During their first year of employment, they are defined as “trainee” teachers by law, but not in practical terms.
However, under the new proposed scheme, a four-month paid apprenticeship may become compulsory.
Following this school-based placement, teachers will then go to an additional three-month “Teachers Academy” from June to August, “which will help them to make progress and develop their abilities,” Prime Minister Ahmet Davutoğlu said in October.
However, reactions from teachers across the country have been mixed.
“I cannot really understand the reason for such an academy,” said Alime Atasagun, 26, who has been teaching literature in a state high school in Istanbul for three years.
She is opposed to any extra training programs for teachers.
“A graduate of an education faculty has already proven that he or she is qualified to teach following four years’ compulsory education and examinations at university,” she said.
“For me, it was not a time of being guided by an experienced colleague. I was alone in the classroom teaching and trying to teach [students] better,” she said, recalling the first year of her career.
“It is the nature of teaching. You find a way of your own, which fits your students best,” she added.
With the new proposals, however, each newly appointed teacher will be accompanied by an experienced member of staff, who has been serving for at least five years, Education Minister Nabi Avcı announced previously.
For four months, they will attend various classes three days a week, will spend a day learning administrative tasks from school principals and will attend provincial directorates of national education, Avcı said.

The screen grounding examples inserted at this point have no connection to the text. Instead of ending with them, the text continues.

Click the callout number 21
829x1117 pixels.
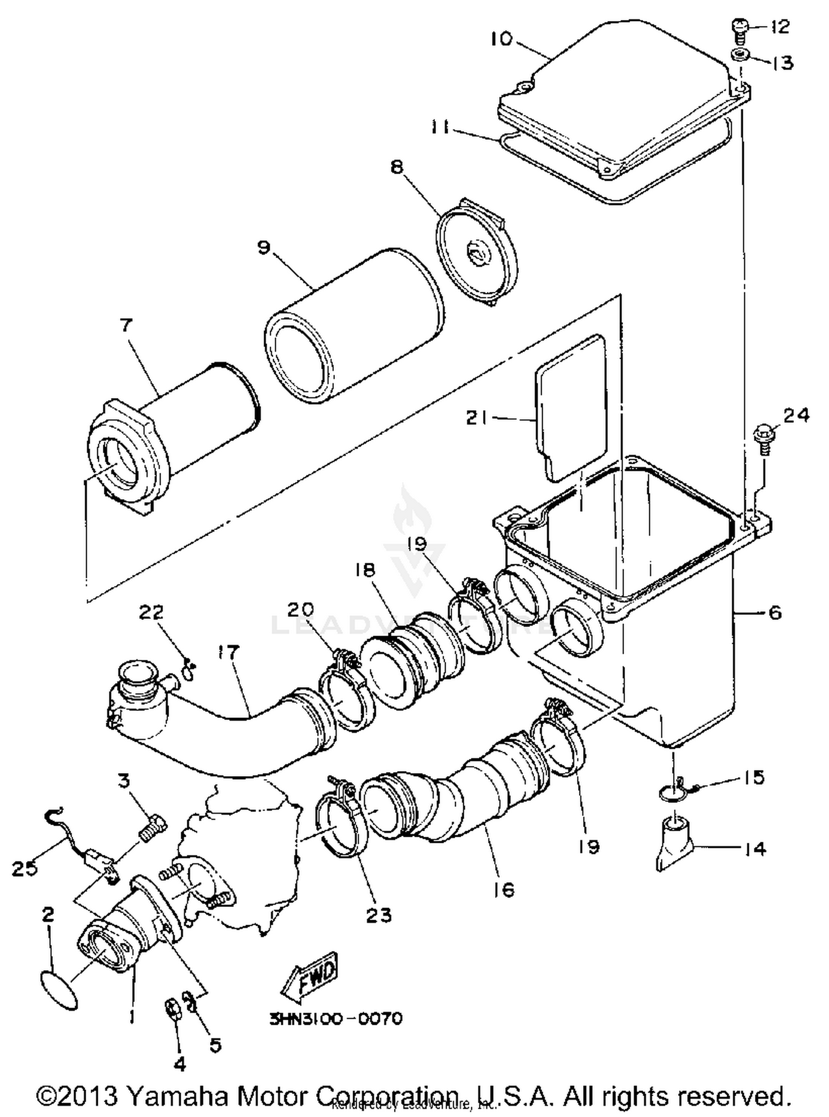coord(477,418)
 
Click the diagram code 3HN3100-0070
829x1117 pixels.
coord(336,1018)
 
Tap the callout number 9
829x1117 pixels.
coord(264,247)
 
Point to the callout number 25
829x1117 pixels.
coord(25,868)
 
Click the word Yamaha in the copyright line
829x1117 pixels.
coord(177,1095)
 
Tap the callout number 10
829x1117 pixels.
coord(502,39)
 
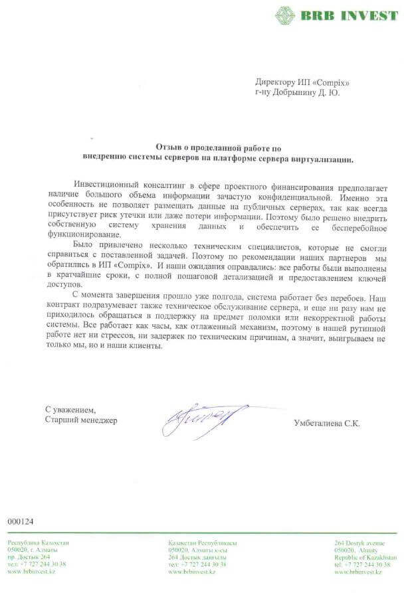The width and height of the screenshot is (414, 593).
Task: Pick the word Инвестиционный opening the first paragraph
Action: coord(106,183)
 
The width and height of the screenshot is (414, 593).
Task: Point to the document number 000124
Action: coord(21,521)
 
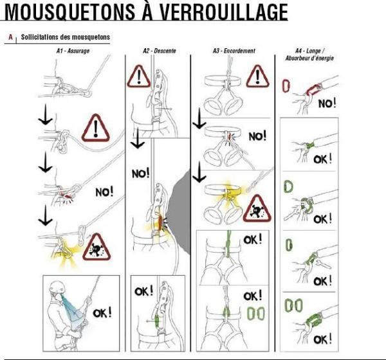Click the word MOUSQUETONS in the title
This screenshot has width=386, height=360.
69,12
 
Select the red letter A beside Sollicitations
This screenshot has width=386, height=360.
10,37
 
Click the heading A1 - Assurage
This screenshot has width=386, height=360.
73,51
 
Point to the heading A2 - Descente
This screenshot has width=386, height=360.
160,51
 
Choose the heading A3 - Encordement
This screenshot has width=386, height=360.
234,51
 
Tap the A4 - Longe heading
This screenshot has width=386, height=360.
309,51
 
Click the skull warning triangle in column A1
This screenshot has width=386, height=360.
96,247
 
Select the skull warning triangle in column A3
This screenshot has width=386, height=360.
257,209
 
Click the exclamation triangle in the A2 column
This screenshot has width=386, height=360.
138,76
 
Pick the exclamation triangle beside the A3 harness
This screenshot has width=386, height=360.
257,76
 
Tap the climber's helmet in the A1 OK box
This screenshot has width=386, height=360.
57,287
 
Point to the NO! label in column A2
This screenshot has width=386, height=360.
140,174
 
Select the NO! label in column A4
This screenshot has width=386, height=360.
327,103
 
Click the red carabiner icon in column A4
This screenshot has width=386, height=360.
286,86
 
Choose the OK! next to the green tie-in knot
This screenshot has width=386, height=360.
253,239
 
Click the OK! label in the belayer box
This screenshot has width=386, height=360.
102,313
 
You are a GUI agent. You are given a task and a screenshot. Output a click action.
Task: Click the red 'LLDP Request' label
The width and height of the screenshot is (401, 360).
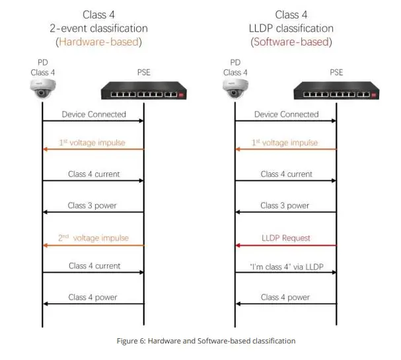click(x=286, y=237)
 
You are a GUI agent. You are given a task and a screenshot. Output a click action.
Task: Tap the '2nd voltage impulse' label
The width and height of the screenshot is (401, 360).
click(x=94, y=237)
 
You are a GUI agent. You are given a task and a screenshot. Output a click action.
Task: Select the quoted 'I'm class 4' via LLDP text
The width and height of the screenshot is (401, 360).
click(x=286, y=266)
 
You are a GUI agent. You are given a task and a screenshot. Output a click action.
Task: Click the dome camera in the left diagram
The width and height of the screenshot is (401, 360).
click(x=42, y=88)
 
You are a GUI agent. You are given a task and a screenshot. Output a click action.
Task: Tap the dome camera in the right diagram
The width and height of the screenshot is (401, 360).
click(x=235, y=88)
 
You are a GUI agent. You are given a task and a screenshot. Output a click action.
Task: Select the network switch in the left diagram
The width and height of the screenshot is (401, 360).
click(x=144, y=90)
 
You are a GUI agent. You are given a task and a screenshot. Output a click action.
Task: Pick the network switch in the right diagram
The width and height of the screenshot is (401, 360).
click(x=337, y=90)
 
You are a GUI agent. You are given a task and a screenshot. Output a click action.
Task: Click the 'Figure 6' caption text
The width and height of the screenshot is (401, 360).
click(x=200, y=341)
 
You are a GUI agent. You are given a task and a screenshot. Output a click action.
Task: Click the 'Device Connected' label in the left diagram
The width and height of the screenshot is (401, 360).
click(x=94, y=114)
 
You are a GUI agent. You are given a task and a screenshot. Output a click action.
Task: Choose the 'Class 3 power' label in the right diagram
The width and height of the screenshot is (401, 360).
click(x=286, y=205)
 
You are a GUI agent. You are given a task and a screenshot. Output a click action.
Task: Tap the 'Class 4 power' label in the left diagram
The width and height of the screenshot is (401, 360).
click(x=93, y=297)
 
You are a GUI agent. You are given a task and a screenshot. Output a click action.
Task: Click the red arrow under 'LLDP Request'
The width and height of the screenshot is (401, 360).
click(x=286, y=246)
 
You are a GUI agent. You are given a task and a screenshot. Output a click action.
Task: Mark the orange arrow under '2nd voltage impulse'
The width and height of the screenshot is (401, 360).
click(x=93, y=246)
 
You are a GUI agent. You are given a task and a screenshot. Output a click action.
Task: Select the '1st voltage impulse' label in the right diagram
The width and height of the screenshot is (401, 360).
click(x=286, y=143)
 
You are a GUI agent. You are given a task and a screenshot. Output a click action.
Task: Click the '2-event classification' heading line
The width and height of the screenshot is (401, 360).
click(x=98, y=28)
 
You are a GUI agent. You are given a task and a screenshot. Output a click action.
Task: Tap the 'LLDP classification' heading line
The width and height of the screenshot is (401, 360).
click(x=291, y=28)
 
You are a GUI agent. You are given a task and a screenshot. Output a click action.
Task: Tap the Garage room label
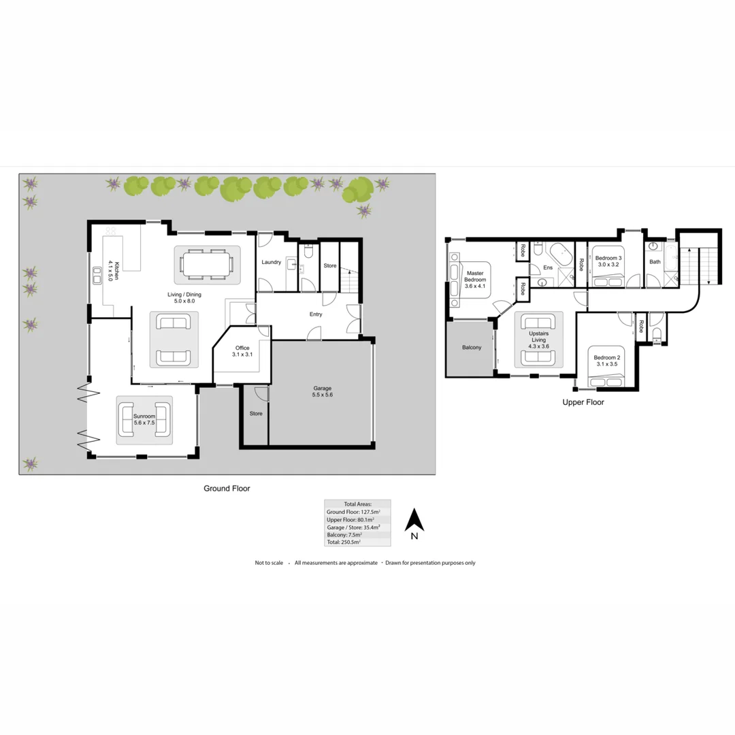[323, 391]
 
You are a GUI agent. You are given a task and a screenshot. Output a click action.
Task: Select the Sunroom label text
[145, 419]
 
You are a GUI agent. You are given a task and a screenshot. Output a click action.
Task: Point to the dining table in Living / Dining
[206, 264]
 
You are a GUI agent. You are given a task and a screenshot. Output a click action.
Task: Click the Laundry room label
[271, 262]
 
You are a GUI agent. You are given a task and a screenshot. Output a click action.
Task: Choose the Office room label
[242, 351]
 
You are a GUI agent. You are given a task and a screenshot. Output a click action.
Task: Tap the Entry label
[316, 314]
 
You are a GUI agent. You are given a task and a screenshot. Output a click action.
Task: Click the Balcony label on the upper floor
[472, 348]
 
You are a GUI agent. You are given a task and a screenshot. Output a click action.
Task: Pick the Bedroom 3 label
[608, 261]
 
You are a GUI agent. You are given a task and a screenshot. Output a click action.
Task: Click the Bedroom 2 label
[606, 361]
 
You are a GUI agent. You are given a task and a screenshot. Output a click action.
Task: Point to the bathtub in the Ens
[563, 253]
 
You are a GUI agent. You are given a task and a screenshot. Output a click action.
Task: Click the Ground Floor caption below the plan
[227, 489]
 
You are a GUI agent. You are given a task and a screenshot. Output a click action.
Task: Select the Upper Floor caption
[583, 402]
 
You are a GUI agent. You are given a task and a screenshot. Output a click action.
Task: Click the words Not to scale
[269, 563]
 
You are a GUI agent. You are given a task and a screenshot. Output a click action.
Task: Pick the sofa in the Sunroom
[127, 420]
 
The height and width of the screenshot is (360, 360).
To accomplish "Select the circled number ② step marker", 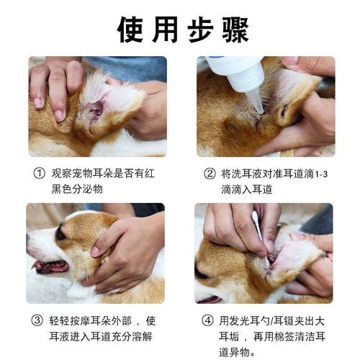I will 210,174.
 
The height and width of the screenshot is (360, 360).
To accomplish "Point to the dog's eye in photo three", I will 61,235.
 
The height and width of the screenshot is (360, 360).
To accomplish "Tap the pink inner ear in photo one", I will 97,108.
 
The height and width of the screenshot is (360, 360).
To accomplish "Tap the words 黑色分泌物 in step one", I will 78,189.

This overlap between training and starting work has not been met with universal approval. “I do not think it is sensible to urge the graduates to do another apprenticeship at the school where they will be working as real teachers,” Atasagun said.
She said it would “give students a sense that the ‘new teacher’ is not qualified yet, and cannot teach properly.”
However, others are more supportive of the new proposals. Ekrem, 52, who declined to give his surname, is a head teacher in a state high school. He believes the additional training is valid. “The practice will be so beneficial,” he said.
“It is such a good idea that the trainee teacher will be guided by an experienced one and be paid at the same time,” he added.
However, he is not sure what kind of academy the four-month training period will be followed by.
Some teachers’ unions are also uncertain about the proposed changes.
“It is not clear in which way the project will be different from the already-existing in-service training. Here is the main concern: Teachers are worried that it may turn into a method of elimination,” said Latif Selvi, vice president of Eğitim Bir Sen education unions.
“All of them have already graduated from a university having passed their examinations and attained their qualification [...] the academy should be to develop teachers, not to eliminate them,” Selvi said.
The Teachers’ Academy would be directly related to the 30,000 candidates waiting to be appointed to state schools in February 2016.
One of these candidates is Rukiye Yaz, 27, who has been waiting to be appointed for two years.
“I find it quite useful that you would be guided by an experienced teacher,” she said, adding, “You would not find yourself suddenly in the system.”
“It is a good way for new teachers to avoid getting confused over the routine school stuff such as carrying out an examination, giving a grade and so on,” she said.
Selim, 31, who worked as a primary school teacher for three years, said trainees will learn the profession “when they really start doing it.”
He said the four-month training period, or practical experience gained during the last year of university, “will never be enough.”
“The one-year apprenticeship for final-year students is definitely not enough,” said 40-year-old Yusuf, an academic working in a state university. He stressed there should be much more hands-on experience.
“I do not expect the training supplied for three or four months would compensate for one’s failures during four years at university,” he added.
“For a better teaching profession, the curriculum at education faculties should be seriously handled and those who lack the ability to teach should be eliminated before they graduate,” he said.